A dismissal of the writ would be the equivalent of a denial of review, which, according to the Court’s practice, should not be construed as either approving or disapproving the holding or reasoning of the lower court.  Thus, the Court would not be expressing a view as to the correctness of the 9th Circuit’s rationale for striking down Proposition 8, and no national precedent would be set.

One of the important issues in the case is whether the Court, if ruling on the merits, should subject Proposition 8 to “heightened scrutiny,” under which the defenders of Proposition 8 would lose if they could not persuade the Court that the measure substantially advanced an important state interest.  As to that, Justice Sonya Sotomayor asked Cooper, counsel for the Petitioners, “Outside of the marriage context, can you think of any other rational basis, reason, for a State using sexual orientation as a factor in denying homosexuals benefits or imposing burdens on them?  Is there any other rational decision-making that the Government could make?  Denying them a job, not granting them benefits of some sort, any other decision?”  Cooper’s response, a major concession, was, “Your Honor, I cannot.  I do not have any — anything to offer you in that regard.”  This might suggest that heightened scrutiny is the appropriate level of review, or it might just be construed as a concession that, apart from the marriage context, there is no rational basis for the government to discriminate against gay people.

• **Records**:
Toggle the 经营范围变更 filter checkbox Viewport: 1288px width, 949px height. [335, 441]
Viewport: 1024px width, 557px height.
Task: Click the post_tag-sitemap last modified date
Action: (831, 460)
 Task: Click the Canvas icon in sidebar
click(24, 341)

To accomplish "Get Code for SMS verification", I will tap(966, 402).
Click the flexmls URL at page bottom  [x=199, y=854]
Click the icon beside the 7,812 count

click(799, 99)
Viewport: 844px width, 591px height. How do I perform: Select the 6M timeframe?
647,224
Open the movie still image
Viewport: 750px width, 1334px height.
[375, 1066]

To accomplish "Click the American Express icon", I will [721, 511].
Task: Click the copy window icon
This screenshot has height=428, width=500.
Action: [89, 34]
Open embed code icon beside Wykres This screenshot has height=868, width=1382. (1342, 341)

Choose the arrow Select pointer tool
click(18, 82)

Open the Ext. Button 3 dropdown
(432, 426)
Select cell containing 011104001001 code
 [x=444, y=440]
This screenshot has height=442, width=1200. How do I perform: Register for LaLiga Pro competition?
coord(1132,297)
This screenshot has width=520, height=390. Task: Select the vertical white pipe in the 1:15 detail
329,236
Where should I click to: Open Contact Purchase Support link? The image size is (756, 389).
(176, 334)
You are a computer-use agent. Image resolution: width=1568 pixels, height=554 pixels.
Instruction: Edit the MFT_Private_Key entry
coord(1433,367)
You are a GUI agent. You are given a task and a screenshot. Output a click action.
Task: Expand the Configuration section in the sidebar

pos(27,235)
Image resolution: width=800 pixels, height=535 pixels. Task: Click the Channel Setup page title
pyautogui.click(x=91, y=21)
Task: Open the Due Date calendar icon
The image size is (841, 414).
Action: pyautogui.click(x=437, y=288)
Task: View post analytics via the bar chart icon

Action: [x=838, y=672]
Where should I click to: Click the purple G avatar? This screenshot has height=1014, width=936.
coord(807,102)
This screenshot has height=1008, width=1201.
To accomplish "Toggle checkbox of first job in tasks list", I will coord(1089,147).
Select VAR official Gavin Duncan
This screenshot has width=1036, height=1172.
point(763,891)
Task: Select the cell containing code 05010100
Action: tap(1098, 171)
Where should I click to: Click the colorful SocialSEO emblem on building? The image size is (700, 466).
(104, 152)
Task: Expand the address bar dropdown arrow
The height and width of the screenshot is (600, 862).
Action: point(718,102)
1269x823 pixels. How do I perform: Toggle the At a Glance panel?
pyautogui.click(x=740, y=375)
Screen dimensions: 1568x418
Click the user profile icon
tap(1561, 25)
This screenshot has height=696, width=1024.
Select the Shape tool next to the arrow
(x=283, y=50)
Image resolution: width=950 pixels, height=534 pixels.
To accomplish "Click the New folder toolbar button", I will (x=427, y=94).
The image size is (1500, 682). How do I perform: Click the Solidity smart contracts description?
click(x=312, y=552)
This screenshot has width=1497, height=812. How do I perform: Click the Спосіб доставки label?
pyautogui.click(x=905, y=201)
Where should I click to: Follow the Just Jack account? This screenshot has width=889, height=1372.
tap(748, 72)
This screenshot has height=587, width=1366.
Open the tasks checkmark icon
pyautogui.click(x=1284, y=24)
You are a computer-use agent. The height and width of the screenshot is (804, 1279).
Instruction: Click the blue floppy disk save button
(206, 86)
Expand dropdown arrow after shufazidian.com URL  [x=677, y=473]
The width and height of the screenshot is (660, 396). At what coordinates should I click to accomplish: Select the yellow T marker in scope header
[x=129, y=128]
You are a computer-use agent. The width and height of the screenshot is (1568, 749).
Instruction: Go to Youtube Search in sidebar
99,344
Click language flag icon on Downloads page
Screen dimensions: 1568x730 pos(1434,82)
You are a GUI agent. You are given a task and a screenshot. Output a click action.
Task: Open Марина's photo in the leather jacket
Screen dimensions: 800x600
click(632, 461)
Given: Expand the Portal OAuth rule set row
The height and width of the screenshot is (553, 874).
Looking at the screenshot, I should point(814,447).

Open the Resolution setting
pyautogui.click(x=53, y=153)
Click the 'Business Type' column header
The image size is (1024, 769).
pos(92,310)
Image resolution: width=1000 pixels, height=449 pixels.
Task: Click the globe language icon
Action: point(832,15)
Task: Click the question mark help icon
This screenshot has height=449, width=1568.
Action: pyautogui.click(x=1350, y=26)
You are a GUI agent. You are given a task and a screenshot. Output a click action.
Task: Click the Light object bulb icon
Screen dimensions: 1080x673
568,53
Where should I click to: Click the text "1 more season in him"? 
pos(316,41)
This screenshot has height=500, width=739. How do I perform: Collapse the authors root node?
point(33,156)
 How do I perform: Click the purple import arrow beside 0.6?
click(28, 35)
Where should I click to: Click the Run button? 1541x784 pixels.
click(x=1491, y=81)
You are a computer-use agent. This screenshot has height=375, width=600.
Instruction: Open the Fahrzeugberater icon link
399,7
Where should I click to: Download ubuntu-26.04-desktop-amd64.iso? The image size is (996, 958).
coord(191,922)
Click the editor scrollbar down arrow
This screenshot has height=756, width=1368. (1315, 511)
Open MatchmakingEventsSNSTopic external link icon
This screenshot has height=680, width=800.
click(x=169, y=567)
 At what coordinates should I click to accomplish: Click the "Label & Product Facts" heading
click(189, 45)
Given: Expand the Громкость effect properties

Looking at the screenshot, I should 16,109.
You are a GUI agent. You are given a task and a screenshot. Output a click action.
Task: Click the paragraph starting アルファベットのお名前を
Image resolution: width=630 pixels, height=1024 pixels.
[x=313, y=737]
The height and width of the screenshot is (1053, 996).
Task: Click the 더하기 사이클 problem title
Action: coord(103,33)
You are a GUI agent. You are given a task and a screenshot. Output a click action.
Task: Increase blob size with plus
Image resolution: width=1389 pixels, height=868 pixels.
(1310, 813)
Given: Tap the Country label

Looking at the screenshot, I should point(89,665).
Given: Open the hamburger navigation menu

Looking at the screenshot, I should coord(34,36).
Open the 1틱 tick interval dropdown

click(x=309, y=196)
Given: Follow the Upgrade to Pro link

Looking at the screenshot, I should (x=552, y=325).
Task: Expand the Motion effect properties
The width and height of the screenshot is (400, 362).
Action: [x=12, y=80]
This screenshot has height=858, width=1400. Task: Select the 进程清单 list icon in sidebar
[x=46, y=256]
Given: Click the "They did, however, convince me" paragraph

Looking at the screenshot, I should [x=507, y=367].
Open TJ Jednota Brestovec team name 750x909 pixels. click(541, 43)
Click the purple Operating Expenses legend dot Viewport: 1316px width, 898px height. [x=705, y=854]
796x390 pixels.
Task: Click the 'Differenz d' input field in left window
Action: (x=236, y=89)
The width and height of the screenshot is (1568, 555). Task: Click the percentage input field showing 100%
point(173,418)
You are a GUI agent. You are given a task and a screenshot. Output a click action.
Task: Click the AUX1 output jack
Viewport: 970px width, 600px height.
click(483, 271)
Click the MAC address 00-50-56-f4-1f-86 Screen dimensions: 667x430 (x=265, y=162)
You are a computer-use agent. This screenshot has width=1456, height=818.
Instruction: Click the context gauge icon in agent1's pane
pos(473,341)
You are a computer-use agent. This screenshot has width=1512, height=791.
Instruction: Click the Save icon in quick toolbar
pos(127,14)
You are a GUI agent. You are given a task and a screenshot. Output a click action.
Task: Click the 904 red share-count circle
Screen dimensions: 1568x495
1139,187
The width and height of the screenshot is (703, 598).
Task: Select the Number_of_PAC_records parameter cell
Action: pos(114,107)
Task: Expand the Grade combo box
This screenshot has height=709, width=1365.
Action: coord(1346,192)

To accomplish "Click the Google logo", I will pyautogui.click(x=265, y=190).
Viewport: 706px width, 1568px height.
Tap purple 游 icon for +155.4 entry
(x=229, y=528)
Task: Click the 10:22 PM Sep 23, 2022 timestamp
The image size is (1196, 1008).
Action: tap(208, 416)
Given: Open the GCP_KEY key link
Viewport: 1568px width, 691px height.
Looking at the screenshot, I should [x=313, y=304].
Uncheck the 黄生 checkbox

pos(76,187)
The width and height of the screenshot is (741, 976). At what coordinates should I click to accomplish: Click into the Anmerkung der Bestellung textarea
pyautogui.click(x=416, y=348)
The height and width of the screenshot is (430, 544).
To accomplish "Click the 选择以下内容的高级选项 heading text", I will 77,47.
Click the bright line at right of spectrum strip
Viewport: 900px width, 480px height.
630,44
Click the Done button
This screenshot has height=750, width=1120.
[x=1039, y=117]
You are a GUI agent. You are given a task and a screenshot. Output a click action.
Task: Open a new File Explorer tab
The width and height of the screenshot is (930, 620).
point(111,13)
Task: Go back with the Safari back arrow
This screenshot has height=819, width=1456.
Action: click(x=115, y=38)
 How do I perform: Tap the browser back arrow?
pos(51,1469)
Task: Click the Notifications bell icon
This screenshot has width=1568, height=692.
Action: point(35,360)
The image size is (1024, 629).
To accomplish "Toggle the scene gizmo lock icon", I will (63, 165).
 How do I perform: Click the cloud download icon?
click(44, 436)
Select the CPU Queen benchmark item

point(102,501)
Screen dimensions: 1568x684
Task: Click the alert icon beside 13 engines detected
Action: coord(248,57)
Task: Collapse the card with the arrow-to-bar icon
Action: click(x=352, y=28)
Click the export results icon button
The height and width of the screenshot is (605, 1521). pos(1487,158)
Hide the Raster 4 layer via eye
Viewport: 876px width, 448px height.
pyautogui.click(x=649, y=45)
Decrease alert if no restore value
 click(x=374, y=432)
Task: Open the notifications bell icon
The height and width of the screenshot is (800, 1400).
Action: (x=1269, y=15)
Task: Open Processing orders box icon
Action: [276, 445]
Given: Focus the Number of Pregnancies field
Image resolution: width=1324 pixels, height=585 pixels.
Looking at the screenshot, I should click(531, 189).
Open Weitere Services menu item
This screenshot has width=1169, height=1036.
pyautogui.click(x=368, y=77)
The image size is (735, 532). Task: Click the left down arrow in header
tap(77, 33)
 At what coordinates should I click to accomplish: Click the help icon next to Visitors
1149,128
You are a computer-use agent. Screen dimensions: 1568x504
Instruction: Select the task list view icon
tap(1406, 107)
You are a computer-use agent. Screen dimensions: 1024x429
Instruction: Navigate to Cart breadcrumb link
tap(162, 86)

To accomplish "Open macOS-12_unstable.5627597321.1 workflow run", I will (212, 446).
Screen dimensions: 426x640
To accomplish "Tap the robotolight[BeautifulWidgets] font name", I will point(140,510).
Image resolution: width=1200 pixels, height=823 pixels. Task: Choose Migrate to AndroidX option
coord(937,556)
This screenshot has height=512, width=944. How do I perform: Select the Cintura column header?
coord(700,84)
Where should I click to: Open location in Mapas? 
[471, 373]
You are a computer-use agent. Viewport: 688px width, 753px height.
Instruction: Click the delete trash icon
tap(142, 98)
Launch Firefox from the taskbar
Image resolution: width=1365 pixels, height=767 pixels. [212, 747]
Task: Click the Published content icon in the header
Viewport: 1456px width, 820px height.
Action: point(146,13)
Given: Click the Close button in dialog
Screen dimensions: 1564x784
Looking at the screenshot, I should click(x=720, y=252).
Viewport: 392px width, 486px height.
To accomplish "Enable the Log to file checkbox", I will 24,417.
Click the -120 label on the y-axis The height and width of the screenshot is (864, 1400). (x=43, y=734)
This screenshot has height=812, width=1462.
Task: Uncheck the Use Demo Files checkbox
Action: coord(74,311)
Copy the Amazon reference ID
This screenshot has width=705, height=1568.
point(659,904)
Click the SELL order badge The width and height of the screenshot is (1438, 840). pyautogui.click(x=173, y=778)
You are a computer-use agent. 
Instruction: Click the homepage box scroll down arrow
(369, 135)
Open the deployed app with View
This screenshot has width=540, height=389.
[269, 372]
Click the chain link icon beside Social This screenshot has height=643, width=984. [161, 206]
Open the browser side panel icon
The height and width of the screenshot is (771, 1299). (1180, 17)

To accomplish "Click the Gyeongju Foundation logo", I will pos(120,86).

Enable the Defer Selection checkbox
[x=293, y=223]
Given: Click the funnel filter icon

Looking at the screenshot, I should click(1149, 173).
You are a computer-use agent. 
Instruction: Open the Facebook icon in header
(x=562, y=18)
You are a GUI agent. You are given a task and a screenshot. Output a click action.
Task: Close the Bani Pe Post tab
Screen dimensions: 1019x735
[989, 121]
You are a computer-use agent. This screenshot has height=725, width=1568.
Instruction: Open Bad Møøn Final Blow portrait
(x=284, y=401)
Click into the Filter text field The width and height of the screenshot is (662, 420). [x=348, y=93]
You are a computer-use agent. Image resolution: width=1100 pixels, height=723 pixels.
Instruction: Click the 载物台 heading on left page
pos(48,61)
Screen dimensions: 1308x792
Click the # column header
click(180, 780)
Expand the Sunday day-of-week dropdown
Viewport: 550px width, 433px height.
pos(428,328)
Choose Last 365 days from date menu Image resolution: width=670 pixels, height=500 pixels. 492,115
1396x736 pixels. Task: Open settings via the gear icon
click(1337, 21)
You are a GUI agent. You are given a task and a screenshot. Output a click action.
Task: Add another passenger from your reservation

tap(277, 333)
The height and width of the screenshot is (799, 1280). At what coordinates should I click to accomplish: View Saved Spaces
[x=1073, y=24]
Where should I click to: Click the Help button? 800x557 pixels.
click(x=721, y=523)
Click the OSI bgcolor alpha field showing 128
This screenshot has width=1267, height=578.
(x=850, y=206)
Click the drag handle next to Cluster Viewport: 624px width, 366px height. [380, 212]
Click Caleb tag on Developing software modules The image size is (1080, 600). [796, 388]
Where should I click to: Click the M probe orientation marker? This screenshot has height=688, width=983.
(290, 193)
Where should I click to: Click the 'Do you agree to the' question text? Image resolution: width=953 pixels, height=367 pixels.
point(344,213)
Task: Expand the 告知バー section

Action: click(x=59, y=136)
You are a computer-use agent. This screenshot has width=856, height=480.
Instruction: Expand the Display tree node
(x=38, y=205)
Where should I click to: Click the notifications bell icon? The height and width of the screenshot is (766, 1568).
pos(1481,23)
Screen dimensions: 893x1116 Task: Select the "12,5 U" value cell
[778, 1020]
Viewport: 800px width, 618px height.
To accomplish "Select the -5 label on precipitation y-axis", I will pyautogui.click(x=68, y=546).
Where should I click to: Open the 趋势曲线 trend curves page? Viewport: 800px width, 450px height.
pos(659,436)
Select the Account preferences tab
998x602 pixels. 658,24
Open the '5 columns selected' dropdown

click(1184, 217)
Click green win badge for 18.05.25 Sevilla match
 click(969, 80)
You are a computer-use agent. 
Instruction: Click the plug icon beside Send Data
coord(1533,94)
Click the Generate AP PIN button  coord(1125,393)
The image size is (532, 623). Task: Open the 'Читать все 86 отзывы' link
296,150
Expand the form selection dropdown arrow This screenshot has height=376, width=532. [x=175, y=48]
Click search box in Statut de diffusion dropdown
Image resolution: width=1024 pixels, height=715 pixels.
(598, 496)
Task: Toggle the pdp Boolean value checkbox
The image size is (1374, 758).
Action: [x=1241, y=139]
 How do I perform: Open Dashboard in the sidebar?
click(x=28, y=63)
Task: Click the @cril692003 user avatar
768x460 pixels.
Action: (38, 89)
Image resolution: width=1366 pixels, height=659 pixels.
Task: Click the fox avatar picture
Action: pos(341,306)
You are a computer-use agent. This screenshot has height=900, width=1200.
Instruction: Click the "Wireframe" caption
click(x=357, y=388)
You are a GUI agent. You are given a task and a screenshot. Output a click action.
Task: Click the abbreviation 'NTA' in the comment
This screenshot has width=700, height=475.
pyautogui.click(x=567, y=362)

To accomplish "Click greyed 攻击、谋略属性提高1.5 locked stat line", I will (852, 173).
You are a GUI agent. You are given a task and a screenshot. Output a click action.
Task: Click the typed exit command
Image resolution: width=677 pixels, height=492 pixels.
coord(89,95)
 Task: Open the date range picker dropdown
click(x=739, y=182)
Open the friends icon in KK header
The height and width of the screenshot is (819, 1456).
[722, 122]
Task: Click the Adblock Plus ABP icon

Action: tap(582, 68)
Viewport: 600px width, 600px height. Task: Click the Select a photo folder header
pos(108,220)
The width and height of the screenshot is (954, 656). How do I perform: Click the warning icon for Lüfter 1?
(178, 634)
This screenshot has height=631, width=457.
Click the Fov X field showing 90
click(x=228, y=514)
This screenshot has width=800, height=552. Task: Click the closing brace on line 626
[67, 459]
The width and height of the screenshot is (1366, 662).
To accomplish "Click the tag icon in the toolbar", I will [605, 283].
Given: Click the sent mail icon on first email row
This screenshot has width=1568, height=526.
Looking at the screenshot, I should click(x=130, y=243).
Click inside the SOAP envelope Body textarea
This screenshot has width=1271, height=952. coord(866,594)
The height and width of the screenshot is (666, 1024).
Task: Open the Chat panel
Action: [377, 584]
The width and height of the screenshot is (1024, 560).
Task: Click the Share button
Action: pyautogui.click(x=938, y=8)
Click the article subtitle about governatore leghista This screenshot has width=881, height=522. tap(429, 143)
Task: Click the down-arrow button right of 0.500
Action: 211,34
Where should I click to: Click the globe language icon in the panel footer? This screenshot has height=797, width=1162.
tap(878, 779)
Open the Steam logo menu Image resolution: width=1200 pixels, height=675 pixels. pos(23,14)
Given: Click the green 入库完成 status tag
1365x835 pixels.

• **Stated problem A**: Print the stretch from "A dismissal of" through "would be set." in the Proposition 8 passage, word for word.
• **Stated problem B**: According to the Proposition 8 passage, whom did Cooper represent in the case?

• **Exercise output A**:
A dismissal of the writ would be the equivalent of a denial of review, which, according to the Court’s practice, should not be construed as either approving or disapproving the holding or reasoning of the lower court.  Thus, the Court would not be expressing a view as to the correctness of the 9th Circuit’s rationale for striking down Proposition 8, and no national precedent would be set.

• **Exercise output B**: The Petitioners.